-- start of RECORDS SUPPLIED --

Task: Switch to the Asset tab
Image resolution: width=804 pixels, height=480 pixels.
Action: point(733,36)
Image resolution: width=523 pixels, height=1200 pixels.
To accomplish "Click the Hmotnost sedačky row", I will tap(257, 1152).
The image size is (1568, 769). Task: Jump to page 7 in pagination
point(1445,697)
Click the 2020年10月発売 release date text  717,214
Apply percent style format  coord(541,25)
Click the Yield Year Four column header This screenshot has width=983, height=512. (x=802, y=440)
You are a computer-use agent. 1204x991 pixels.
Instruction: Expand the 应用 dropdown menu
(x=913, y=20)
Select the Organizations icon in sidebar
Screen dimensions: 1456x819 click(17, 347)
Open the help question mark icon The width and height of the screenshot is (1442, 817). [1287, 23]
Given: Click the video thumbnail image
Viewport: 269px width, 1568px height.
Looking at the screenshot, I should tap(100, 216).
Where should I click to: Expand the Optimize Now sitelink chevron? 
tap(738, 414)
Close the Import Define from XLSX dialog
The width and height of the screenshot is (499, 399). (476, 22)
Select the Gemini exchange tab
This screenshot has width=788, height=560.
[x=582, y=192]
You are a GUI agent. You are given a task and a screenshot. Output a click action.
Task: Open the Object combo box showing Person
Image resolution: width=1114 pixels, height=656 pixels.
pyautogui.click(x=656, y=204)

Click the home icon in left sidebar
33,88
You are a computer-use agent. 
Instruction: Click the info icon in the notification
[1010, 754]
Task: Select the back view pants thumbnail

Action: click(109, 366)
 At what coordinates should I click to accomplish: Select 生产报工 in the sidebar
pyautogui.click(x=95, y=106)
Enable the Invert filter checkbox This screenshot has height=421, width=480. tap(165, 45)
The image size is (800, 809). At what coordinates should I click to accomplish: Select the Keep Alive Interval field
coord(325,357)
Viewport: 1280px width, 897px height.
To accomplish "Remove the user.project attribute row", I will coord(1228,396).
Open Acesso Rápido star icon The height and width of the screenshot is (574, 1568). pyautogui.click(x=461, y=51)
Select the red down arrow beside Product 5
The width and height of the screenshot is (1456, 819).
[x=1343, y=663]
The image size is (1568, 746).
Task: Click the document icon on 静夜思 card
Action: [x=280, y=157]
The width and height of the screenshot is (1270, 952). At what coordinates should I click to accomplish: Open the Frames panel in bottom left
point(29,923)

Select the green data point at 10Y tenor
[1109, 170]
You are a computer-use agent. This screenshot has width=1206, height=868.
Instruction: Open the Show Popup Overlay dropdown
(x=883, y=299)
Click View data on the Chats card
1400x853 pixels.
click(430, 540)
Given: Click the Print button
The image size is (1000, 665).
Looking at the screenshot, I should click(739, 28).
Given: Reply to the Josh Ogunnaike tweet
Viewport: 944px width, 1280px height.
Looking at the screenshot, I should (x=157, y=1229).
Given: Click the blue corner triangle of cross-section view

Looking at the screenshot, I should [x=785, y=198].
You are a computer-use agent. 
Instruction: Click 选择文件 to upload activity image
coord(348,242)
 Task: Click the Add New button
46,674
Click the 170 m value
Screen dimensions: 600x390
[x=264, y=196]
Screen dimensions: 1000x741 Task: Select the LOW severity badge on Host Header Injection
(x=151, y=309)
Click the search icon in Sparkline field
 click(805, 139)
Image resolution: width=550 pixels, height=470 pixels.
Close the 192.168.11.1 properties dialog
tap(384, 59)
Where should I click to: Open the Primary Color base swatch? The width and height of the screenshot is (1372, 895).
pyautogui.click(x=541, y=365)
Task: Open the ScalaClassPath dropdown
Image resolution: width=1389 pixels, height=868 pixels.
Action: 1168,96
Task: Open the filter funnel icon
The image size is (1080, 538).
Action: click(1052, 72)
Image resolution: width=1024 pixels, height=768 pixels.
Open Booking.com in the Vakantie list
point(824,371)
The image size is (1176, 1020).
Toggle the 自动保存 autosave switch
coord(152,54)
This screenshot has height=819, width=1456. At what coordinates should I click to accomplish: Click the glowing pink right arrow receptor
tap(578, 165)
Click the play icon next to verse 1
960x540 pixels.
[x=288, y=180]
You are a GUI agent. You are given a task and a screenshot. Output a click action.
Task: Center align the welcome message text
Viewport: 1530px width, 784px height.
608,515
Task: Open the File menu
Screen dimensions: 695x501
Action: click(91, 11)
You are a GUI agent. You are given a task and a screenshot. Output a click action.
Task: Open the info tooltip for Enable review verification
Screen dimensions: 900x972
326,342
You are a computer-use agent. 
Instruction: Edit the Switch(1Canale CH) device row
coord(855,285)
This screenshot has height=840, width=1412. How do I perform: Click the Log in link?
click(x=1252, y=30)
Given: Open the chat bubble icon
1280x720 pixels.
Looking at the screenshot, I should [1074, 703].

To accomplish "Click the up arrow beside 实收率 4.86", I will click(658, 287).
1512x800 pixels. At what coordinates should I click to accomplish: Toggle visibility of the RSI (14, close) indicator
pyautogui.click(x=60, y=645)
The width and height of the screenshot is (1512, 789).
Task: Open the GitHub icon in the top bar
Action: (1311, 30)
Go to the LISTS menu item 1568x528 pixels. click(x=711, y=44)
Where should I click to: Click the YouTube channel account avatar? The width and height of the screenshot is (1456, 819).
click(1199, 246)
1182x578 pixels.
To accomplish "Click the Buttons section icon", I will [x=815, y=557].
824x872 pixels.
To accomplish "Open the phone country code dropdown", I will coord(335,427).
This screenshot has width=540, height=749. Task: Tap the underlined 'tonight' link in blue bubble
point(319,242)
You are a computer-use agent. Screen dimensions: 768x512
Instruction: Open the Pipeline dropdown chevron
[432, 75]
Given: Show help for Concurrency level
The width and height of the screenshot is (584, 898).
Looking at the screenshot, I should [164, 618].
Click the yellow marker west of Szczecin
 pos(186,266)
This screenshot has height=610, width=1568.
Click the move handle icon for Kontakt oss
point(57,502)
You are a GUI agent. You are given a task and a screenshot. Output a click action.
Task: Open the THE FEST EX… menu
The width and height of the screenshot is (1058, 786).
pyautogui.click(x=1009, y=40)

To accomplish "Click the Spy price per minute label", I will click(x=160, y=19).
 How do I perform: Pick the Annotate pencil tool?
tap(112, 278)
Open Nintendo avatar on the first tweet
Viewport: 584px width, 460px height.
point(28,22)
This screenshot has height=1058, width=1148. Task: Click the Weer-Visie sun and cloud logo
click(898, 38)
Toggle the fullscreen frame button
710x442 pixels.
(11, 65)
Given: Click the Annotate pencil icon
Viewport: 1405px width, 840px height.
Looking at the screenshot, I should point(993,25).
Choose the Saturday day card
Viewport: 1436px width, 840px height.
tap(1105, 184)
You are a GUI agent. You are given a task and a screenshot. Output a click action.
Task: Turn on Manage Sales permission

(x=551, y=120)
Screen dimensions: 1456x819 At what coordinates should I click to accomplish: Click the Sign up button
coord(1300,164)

-- end of RECORDS SUPPLIED --

REQUIRED WORK
Copy out each line in the rows above that contains the word "dimensions". Case counts.

FINISHED ANSWER
Screen dimensions: 1456x819 click(17, 347)
Screen dimensions: 600x390
Screen dimensions: 1000x741 Task: Select the LOW severity badge on Host Header Injection
Screen dimensions: 695x501
Screen dimensions: 900x972
You are a computer-use agent. Screen dimensions: 768x512
Screen dimensions: 1456x819 At what coordinates should I click to accomplish: Click the Sign up button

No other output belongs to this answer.